▶ **DOCUMENT EXTRACT**:
I think it’s important to remind ourselves from time to time that we’re interested in lean because we’re interested in pull, value, and perfection, and not vice-versa. If you don’t need these things, if “pretty good and pretty soon” are good enough for you, then there’s no need to fuss with all of this lean business, and craft methods will probably suffice. But if you find yourself in a situation where:

• You have direct competition in a market.
• The consequences of operational failure or poor quality are great.
• You have a large user population.

…then you may need a little more than “pretty good and pretty soon.”

What is Six Sigma?

The title question might appear a little opaque at first, but we can break it down. To begin with, what is Six Sigma and why would you want to design for it? Taken literally, Six Sigma refers to a goal of limiting the frequency of production of defects, defined in terms of variation from a product specification. If you take a closer look at the components of Six Sigma and ask what the purposes or consequences of those components are, you might come away with a more practical definition:

A set of principles, practices, and tools for the systematic improvement of business processes.

Putting things in more neutral cause-and-effect terms helps us to reason about them more objectively. Then you can decide how you feel about systematic improvement of business process, independent of any particular terminology. If you decide that process improvement has value to you, then you may look into the matter and discover that Six Sigma offers one point of view on that topic, as do Lean, Theory of Constraints, and others. Further, most of these systems have some shared history within the field of quality and process control. If you view each of them as a collection of ideas, connected by themes, then you may find a particular combination of those ideas that speaks most clearly to your particular situation. In fact, the cross-pollination of these systems has been a hot topic in recent times.

▶ **WORK REQUIRED**: Pick up the discussion of lean and Six Sigma above and extend it from its last sentence.

▶ **DATA BLOCK**:
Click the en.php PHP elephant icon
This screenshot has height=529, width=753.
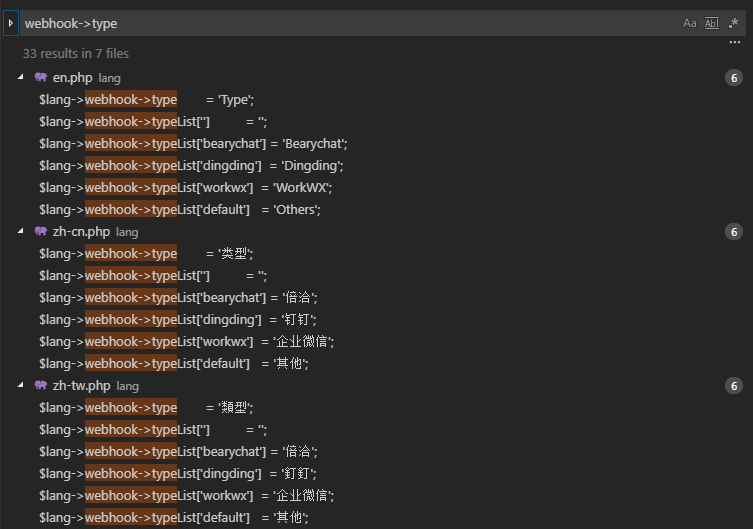point(41,77)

▶ **OUTPUT FOR THIS TASK**:
What is Design for Six Sigma?

In its original form, Six Sigma is oriented towards repetitive processes like manufacturing. Further, it’s oriented towards improving processes that already exist. But if the underlying design of a product or its process is sufficiently flawed, then it may not be possible to “improve” our way to quality. It is better to “design quality in”. Perhaps we can design the product in such a way that it does not need so much improvement in production.

To the end of designing-in quality, a companion methodology was developed, called Design for Six Sigma, or DFSS. The goal of DFSS is the economical development of high-value, high-quality product designs. Like its complement, DFSS is a collection of theories and practices that work together in service of that end.

The components of DFSS each have long and illustrious histories in industry in their own right. They include:

• Quality Function Deployment: A theory of customer value. Practices for discovery of customer value, analysis of competition, priority of product features.
• Theory of Inventive Problem Solving (TRIZ): A theory of technology evolution. Practices for the systematic discovery of high-value design problems and their solutions.
• Pugh Concept Methods: We don’t want the first design we think of, we want the best design we think of, and we want options.
• Failure Modeling (FMEA): Practices for discovering what’s likely to happen outside of your carefully controlled development environment.
• Design of Experiment: Design notations like source code describe what we want the system to do. Now what does it really do?
• Taguchi Robust Design: The real world is noisy and unpredictable. Robust systems work well in spite of this.

and perhaps most importantly:

• Axiomatic Design: A rigorous theory of design structure. Practices for evaluating design quality and decomposing design structure.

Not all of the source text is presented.